Avro详解
Avro作为Hadoop下相对独立的子项目,是一个数据序列化的系统。
Avro介绍
类似于其他序列化系统,Avro可以将数据结构或对象转化成便于存储或传输的格式,特别是在设计之初它可以用来支持数据密集型应用,适合于大规模数据的存储和交换。总之,Avro可以提供以下一些特性和功能:
- 丰富的数据结构类型;
- 快速可压缩的二进制数据形式;
- 存储持久数据的文件容器;
- 远程过程调用(RPC);
- 简单的动态语言结合功能。
Avro和动态语言结合后,读写数据文件和使用RPC协议都不需要生成代码了,而代码作为一种可选的优化只需要在静态类型语言中实现。
Avro依赖于模式(Schema)。Avro数据的读/写操作很频繁,而这些操作都需要使用模式,这样可减少写入每个数据资料的开销,使得序列化快速而又轻巧。这种数据及其模式的自我描述方便了动态脚本语言的使用。
当Avro数据存储到文件中时,它的模式也随之存储,这样任何程序都可以对文件进行处理。如果读取数据时使用的模式与写入数据时使用的模式不同,那也很容易解决,因为读取和写入的模式都是已知的。
Avro模式是用JSON(一种轻量级的数据交换模式)定义的,这样对于已经拥有JSON库的语言来说就可以容易地实现。
Avro提供与诸如Thrift和Protocol Buffers等系统相似的功能,但是在一些基础方面还是有区别的,主要表现在以下几个方面:
动态类型:Avro并不需要与生成代码、模式和数据存放在一起,而整个数据的处理过程并不生成代码、静态数据类型等。
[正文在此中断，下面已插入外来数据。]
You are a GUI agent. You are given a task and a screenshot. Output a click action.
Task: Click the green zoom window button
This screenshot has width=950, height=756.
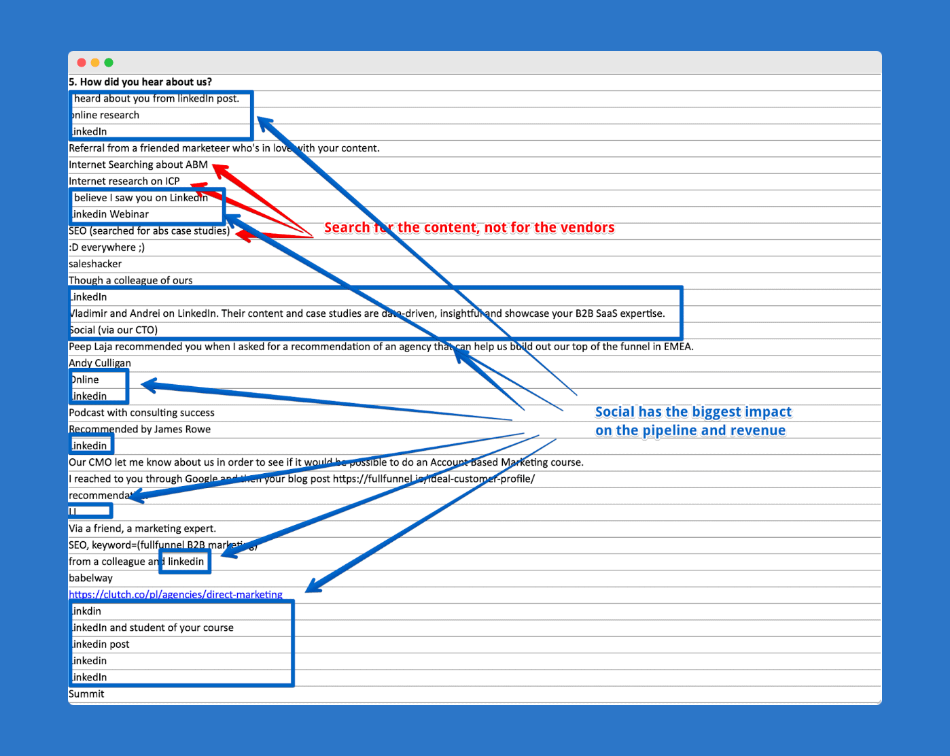(x=108, y=62)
这方便了数据处理系统和语言的构造。
未标记的数据:因为读取数据的时候模式是已知的,所以需要和数据一起编码的类型信息就很少了,这样序列化的规模也就小了。
不需要用户指定字段号:即使模式发生了改变,但是新旧模式都是已知的,所以处理数据时可以通过使用字段名称来解决差异问题。